L'automobile et le luxe pèsent moins que l'industrie culturelle

 

Le chiffre d'affaires direct des industries culturelles et créatives (ICC) en France est de 61,4 milliards d'euros, contre 60,4 milliards pour l'automobile et 52,5 pour le luxe, selon le cabinet Ernst & Young.

L'objectif de l'étude est pédagogique: faire connaître la réalité économique des secteurs culturels, mais aussi tordre le cou à certaines idées reçues en France et à Bruxelles, selon lesquelles la culture est uniquement "un gouffre à financements et subventions publics", selon un connaisseur du dossier.

Secteur par secteur, les arts graphiques et plastiques (musées, galeries, ventes d'art, design, etc.) arrivent en tête avec 19,8 milliards de chiffre d'affaires direct et connexe mais aussi en terme d'emplois (307.716).
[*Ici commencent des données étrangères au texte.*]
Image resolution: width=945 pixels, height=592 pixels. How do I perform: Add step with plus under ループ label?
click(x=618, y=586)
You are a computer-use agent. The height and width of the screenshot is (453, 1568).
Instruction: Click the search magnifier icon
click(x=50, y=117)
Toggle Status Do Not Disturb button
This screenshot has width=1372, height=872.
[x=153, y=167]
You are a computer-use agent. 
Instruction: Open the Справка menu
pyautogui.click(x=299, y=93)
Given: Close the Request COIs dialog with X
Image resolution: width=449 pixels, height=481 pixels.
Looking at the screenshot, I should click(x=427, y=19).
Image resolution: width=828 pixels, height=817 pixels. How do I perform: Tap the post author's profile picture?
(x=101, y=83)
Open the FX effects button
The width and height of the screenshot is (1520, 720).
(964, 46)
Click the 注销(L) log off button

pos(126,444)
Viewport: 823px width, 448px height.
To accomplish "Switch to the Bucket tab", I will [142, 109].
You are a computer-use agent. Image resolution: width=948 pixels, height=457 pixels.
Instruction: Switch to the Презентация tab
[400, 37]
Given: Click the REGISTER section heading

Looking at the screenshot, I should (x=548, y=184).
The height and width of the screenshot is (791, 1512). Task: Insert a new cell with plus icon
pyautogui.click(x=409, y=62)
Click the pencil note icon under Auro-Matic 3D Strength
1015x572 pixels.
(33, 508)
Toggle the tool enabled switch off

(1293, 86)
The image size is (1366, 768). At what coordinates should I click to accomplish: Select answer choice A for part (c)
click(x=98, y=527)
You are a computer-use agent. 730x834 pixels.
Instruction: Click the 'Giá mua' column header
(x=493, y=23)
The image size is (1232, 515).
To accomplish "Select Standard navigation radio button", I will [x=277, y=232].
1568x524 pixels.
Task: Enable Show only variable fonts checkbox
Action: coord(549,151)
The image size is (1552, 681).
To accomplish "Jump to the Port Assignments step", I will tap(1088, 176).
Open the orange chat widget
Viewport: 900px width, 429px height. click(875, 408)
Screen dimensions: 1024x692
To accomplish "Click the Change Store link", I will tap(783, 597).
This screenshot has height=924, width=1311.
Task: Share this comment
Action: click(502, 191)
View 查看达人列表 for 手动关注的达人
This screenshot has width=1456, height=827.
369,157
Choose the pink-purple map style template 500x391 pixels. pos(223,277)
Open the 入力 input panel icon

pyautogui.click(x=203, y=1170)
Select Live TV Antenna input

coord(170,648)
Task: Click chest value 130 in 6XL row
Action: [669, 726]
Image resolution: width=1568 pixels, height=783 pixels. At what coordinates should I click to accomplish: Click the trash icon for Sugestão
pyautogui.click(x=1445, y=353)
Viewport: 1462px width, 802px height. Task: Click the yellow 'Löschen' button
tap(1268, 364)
La télévision pèse 14,9 milliards d'euros et 176.467 emplois, la musique 8,6 milliards et 240.874 emplois, le spectacle vivant (théatre, danse, opéra, spectacles musicaux, etc) 8,4 milliards et 267.713 emplois, les jeux vidéo 5 milliards et 23.635 emplois ou encore le cinéma 4,4 milliards et 105.890 emplois.

L'étude relève encore que malgré la crise, le taux d'emploi en Europe des ICC a grimpé de 3,5% en moyenne par an entre 2000 et 2007.

"Il y a des secteurs ignorés, comme la fabrication d'instruments de musique - filière championne d'ailleurs à l'export - ajoute-t-il.

"Quand on nous parle d'excellence, on avance en général la pharmacie, l'aéronautique, le luxe, le tourisme, mais on cite rarement la culture, pourtant l'un des rares secteurs à avoir une balance commerciale positive", poursuit Marc Lhermitte, associé Ernst & Young.